** Opening AVAILABLE DATA block **

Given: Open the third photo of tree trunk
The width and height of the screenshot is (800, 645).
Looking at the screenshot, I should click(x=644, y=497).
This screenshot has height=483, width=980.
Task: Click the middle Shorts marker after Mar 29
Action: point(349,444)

** Closing AVAILABLE DATA block **

DIRECTIONS:
Exactly as written, transcribe each line of the data.

WRITTEN SOLUTION:
Given: Open the third photo of tree trunk
The width and height of the screenshot is (800, 645).
Looking at the screenshot, I should click(x=644, y=497).
This screenshot has height=483, width=980.
Task: Click the middle Shorts marker after Mar 29
Action: point(349,444)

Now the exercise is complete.